Start
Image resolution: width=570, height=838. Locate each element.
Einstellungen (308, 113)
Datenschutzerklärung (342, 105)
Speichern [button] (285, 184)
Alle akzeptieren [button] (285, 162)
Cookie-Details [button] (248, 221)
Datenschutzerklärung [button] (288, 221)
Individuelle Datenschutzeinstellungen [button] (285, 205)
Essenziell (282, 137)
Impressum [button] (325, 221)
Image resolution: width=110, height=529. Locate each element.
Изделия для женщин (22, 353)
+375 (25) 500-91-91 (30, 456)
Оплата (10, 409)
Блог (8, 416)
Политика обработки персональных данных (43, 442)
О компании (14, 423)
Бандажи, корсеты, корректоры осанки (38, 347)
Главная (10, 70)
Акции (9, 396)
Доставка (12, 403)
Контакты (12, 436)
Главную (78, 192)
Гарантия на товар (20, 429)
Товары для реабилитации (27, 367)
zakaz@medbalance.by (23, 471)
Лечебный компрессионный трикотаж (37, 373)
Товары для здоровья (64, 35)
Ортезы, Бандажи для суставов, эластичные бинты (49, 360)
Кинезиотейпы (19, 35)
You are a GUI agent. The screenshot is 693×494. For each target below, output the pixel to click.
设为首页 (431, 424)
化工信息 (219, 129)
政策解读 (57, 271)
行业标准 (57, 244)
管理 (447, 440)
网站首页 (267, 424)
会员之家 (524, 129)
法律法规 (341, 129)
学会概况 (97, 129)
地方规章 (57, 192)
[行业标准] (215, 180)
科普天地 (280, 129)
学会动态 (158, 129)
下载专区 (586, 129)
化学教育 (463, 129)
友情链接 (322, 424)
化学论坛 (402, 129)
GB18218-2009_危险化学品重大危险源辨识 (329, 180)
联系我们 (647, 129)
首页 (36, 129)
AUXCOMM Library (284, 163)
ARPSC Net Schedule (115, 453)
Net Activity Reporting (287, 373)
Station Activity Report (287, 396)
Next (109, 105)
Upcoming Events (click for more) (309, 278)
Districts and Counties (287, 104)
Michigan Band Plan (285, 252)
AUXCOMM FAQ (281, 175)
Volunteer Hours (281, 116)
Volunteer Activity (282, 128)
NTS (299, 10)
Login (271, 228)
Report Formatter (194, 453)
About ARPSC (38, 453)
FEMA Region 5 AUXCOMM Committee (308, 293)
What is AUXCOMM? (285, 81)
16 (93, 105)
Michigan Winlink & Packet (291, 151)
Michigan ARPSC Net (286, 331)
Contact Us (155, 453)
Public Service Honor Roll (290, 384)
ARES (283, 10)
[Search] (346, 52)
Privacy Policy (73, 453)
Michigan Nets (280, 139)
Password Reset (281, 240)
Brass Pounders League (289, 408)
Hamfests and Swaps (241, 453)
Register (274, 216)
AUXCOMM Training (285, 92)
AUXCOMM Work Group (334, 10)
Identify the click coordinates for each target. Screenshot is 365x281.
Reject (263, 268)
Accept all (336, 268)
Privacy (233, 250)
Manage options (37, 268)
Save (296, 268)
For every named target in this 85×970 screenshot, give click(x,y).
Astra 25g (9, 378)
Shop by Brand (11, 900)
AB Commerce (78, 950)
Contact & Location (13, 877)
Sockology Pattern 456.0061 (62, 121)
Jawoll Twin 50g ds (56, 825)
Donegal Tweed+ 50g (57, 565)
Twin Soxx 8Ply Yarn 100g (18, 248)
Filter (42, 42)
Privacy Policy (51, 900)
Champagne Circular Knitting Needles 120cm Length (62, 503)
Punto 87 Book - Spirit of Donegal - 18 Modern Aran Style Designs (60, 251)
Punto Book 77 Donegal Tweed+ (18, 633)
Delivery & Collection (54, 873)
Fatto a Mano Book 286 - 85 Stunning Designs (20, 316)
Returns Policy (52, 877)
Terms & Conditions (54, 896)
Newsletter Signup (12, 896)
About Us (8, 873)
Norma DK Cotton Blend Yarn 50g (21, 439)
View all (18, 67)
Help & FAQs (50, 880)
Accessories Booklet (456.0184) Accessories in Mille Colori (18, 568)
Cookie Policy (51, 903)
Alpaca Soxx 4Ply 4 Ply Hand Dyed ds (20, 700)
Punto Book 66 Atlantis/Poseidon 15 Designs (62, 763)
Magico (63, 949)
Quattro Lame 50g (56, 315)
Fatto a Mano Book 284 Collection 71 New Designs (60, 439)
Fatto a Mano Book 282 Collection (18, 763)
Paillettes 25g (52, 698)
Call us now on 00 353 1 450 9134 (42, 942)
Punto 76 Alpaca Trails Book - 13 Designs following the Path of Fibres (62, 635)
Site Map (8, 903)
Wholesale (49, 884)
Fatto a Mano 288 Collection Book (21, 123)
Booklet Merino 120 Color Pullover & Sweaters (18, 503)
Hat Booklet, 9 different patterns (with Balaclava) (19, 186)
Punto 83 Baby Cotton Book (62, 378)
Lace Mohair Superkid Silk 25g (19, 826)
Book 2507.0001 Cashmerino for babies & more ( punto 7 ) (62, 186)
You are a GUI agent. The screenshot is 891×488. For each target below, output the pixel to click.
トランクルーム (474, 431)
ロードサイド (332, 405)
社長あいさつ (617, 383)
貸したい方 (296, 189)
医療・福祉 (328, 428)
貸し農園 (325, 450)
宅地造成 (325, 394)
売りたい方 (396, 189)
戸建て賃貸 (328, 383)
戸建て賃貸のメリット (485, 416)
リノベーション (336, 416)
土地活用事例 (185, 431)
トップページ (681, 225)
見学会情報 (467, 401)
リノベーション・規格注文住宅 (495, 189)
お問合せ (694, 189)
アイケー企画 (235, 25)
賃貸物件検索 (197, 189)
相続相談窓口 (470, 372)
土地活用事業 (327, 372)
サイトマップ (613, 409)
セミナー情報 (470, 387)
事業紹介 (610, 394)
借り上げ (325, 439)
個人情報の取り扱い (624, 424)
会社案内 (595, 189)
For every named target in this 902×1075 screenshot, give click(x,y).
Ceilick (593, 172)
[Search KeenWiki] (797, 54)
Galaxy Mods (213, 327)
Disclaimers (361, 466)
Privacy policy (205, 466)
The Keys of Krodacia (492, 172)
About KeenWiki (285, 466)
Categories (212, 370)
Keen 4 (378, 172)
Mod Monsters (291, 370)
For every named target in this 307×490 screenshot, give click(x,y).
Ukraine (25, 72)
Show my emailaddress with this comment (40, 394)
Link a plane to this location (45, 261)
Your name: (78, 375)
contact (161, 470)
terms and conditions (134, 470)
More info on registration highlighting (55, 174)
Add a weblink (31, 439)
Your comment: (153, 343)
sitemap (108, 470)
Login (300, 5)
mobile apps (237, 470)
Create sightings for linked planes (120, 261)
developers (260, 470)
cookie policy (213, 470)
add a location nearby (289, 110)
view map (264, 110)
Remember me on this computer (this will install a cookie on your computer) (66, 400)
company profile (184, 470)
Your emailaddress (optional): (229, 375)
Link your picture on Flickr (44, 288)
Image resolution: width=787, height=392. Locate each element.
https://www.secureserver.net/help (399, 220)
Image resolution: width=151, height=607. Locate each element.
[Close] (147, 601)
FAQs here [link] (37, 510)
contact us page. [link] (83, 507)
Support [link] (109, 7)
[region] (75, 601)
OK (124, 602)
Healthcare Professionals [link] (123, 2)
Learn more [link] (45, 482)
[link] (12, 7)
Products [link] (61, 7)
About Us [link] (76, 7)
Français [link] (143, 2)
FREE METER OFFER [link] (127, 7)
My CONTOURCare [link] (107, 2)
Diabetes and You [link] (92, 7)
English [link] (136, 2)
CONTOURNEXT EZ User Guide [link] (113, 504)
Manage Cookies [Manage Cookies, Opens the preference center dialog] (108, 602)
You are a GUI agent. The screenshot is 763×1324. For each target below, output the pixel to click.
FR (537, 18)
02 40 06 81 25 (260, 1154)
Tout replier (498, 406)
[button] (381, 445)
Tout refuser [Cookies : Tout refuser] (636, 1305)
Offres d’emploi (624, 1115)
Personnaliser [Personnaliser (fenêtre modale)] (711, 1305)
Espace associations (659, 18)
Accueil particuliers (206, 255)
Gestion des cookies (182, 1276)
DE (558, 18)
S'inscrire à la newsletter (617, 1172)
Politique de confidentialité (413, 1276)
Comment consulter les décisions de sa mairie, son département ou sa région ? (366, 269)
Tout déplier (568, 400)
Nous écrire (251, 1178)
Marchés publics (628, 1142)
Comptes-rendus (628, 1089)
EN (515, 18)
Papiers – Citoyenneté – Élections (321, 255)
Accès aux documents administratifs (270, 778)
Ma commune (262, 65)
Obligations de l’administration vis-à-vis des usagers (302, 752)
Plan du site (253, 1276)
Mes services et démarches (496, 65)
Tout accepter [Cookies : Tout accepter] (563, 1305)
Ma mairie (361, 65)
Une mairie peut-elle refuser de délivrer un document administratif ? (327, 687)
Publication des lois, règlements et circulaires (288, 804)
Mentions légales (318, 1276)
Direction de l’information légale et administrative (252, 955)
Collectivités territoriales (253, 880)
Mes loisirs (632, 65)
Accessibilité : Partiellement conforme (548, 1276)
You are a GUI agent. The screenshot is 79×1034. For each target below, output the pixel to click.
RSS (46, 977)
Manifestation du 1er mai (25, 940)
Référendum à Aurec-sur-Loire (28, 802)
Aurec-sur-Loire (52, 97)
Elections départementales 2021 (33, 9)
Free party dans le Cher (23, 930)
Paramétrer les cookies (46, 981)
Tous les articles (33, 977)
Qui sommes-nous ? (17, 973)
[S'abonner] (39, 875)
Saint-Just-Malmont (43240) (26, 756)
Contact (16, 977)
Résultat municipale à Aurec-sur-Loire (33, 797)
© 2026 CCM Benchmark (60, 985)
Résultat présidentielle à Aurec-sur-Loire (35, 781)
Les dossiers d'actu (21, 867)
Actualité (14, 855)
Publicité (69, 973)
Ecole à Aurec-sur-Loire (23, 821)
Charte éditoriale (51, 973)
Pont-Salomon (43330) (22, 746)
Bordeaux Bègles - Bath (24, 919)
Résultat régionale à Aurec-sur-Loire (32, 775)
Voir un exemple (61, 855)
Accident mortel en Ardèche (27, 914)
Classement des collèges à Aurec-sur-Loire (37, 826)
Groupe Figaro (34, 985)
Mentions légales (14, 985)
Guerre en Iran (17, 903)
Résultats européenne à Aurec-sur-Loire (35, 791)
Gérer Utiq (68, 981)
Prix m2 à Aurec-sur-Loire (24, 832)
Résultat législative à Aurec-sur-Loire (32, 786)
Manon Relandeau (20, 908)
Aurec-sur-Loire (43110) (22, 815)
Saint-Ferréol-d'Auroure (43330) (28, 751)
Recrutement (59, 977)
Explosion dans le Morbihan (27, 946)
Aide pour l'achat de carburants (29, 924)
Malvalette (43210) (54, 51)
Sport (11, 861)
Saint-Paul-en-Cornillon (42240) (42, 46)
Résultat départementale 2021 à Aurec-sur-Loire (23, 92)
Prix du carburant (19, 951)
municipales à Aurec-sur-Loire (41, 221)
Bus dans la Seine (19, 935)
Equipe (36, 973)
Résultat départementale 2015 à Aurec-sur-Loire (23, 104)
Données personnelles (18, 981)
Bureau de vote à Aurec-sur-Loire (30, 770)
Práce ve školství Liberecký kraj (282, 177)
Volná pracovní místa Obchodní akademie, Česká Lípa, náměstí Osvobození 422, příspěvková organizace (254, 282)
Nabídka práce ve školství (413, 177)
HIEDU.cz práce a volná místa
End
* _Aim of the task_:
Starting at the line that contains "Elections départementales 2021 (33, 9)" and ending after the line that contains "Benchmark (60, 985)", put these lines into a numbered list, omitting any blank lines.

* _Answer to the problem_:
1. Elections départementales 2021 (33, 9)
2. Free party dans le Cher (23, 930)
3. Paramétrer les cookies (46, 981)
4. Tous les articles (33, 977)
5. Qui sommes-nous ? (17, 973)
6. [S'abonner] (39, 875)
7. Saint-Just-Malmont (43240) (26, 756)
8. Contact (16, 977)
9. Résultat municipale à Aurec-sur-Loire (33, 797)
10. © 2026 CCM Benchmark (60, 985)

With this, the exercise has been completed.